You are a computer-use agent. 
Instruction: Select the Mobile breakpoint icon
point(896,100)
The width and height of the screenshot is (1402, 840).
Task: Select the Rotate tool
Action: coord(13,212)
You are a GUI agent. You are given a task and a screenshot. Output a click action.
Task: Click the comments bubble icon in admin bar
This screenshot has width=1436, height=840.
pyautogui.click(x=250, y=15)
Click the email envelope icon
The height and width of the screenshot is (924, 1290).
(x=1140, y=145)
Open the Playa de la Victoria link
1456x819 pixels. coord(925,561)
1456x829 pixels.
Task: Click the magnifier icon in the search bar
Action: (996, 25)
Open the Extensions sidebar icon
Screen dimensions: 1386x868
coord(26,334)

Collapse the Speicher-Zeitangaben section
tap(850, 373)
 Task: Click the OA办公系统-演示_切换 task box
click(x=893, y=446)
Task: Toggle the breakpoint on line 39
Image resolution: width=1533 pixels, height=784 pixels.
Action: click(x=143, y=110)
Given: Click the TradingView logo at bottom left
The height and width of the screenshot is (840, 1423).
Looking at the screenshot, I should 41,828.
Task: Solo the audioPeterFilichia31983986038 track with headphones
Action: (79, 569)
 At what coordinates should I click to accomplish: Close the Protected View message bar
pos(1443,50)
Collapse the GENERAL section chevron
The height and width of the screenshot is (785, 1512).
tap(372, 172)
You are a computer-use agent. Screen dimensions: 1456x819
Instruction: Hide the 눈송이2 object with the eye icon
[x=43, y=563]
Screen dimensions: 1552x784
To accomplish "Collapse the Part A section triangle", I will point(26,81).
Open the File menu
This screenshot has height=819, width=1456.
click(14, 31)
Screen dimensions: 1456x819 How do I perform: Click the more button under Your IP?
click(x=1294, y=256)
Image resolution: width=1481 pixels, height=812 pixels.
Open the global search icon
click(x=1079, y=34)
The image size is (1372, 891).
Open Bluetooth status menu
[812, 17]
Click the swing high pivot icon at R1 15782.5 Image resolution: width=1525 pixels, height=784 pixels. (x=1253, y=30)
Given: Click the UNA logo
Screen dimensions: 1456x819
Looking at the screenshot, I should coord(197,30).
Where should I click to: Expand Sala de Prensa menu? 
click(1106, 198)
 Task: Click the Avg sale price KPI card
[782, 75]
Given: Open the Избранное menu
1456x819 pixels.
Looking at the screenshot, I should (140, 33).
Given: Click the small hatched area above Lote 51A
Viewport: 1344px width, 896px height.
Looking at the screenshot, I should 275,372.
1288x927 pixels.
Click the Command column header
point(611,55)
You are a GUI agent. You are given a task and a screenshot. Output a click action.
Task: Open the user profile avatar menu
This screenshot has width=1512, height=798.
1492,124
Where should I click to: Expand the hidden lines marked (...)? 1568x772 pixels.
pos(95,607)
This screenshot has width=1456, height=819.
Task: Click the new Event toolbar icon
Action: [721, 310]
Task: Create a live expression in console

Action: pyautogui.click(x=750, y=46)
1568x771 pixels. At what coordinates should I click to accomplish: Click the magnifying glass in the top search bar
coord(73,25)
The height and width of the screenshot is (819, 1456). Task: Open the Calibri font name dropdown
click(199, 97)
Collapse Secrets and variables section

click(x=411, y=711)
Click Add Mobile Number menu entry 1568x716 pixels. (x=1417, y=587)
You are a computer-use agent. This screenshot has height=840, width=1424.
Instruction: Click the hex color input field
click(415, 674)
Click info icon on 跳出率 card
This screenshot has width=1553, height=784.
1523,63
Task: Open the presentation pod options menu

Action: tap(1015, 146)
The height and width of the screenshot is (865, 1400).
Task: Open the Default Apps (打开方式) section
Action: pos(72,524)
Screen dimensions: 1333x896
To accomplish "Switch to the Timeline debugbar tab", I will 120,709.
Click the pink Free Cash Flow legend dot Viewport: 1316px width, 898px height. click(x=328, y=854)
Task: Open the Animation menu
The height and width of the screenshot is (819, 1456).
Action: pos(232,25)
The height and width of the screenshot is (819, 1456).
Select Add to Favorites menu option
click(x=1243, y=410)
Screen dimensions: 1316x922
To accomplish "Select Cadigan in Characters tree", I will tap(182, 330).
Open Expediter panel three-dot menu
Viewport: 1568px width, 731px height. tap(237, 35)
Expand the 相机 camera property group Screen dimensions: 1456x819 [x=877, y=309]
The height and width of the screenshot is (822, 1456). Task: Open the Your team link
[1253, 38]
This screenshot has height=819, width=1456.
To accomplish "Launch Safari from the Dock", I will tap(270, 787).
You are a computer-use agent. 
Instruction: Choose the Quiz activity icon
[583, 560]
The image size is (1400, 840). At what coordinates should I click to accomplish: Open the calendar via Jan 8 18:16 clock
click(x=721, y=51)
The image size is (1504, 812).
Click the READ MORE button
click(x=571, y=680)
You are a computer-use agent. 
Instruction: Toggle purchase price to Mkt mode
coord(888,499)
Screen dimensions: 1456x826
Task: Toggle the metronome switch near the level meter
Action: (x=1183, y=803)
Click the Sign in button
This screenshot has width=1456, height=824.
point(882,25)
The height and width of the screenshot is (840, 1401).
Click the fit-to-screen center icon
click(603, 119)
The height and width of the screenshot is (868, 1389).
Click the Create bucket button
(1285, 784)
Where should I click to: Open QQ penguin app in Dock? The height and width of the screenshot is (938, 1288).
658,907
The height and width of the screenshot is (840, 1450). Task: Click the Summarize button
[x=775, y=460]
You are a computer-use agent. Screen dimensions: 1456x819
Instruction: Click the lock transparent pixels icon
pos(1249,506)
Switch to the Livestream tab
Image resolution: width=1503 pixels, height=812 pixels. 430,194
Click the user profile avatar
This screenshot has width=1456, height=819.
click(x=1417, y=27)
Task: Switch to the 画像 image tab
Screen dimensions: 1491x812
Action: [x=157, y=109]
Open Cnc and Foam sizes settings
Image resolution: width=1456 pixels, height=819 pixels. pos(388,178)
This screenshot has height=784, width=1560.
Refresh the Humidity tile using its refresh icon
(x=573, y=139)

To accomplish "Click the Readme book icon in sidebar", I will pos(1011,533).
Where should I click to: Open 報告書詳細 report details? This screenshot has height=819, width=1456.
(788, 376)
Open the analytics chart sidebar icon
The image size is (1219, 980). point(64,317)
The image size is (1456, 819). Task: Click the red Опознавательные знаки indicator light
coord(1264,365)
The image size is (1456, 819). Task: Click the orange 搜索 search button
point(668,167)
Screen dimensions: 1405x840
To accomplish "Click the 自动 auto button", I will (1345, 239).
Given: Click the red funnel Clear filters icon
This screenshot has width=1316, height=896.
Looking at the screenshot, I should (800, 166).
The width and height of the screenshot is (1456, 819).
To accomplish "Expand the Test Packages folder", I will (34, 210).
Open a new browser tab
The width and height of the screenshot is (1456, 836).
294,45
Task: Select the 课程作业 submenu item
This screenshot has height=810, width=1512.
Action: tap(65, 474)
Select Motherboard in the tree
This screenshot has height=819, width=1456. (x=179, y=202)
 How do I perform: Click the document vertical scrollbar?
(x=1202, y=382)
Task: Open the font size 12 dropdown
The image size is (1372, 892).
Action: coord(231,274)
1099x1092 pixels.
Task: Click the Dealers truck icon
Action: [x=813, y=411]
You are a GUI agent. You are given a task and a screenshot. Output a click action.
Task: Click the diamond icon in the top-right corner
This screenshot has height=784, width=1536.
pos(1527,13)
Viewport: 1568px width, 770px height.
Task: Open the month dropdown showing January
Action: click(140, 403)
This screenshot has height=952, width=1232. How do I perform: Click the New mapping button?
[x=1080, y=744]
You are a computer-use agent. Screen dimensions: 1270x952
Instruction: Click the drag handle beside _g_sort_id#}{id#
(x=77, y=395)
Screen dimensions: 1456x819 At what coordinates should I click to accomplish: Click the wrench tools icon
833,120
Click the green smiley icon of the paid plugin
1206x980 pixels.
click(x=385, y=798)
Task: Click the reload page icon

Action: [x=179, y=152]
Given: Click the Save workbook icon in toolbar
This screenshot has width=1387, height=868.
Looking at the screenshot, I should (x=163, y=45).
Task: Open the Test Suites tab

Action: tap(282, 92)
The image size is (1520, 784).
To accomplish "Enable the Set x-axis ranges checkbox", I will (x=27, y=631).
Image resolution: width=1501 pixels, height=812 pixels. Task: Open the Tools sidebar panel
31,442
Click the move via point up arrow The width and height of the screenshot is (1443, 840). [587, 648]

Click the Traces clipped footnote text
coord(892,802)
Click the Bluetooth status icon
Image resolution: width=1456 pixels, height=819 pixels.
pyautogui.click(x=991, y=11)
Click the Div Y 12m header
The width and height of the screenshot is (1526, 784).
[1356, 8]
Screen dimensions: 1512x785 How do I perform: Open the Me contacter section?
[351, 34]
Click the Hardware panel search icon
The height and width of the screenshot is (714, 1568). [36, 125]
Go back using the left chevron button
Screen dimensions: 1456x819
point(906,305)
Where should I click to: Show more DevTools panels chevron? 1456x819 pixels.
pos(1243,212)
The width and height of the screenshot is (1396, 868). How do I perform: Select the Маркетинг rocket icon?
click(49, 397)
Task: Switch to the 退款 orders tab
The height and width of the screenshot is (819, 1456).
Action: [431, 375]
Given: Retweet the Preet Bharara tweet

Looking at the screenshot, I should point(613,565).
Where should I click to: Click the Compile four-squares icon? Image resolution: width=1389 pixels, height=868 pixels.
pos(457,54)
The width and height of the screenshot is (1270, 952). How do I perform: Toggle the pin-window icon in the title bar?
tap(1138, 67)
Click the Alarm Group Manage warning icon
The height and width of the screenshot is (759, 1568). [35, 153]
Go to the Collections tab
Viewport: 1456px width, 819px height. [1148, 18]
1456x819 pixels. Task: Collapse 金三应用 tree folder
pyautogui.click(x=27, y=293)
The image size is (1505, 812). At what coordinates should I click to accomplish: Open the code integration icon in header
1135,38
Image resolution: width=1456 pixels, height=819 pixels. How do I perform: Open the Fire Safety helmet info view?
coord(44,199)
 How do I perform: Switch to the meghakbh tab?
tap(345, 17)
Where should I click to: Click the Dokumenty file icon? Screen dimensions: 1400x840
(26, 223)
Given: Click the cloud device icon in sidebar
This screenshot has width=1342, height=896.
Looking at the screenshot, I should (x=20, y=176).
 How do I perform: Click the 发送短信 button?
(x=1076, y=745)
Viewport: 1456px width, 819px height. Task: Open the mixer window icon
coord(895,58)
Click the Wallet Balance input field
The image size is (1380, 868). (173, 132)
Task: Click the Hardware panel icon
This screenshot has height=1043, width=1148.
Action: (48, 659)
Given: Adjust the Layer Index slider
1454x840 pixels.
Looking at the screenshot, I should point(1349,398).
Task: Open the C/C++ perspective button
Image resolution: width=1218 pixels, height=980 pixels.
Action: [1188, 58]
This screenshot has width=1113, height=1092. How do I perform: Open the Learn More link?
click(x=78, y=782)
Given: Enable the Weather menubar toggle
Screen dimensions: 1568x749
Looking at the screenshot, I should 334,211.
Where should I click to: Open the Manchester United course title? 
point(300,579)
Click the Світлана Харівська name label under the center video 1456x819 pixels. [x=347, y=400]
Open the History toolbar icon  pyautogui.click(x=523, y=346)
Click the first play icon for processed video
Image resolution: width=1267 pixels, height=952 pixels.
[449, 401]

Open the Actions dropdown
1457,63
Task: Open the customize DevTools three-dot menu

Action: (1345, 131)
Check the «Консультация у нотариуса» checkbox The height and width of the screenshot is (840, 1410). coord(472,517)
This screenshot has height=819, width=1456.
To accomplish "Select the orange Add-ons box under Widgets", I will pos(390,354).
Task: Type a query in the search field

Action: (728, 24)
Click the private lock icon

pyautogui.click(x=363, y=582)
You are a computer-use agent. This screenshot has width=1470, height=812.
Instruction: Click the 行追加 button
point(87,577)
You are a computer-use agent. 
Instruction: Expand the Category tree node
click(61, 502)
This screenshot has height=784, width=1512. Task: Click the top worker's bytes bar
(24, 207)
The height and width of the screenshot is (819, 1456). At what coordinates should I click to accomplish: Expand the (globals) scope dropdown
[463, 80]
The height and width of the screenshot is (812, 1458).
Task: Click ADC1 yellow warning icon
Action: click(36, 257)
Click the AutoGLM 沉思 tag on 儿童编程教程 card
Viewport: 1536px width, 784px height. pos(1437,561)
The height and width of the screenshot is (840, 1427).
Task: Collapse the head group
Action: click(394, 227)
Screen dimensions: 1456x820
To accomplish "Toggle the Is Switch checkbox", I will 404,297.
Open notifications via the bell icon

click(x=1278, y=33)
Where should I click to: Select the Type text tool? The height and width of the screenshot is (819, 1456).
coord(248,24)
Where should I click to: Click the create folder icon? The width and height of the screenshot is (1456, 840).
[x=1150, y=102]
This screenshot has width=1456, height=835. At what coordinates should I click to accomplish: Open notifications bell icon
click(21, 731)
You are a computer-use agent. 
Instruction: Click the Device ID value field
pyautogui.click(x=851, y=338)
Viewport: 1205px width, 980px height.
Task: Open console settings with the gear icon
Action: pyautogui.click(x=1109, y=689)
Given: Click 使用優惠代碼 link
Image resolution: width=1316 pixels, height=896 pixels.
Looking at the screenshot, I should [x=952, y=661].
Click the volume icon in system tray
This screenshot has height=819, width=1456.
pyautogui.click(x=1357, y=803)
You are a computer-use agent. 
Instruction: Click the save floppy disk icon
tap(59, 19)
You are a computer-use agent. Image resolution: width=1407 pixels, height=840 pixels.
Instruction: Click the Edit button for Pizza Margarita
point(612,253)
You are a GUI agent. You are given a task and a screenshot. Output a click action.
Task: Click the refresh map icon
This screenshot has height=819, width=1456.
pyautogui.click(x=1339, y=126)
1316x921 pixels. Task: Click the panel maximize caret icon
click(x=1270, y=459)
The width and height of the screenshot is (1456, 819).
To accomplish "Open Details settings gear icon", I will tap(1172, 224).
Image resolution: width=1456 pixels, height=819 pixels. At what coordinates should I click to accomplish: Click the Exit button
————————
[WHAT IS EXPECTED]
An exact copy of the lines from the one with "1316x921 pixels. Task: Click" through the final line of the entries is the whole answer.

[TASK ANSWER]
1316x921 pixels. Task: Click the panel maximize caret icon
click(x=1270, y=459)
The width and height of the screenshot is (1456, 819).
To accomplish "Open Details settings gear icon", I will tap(1172, 224).
Image resolution: width=1456 pixels, height=819 pixels. At what coordinates should I click to accomplish: Click the Exit button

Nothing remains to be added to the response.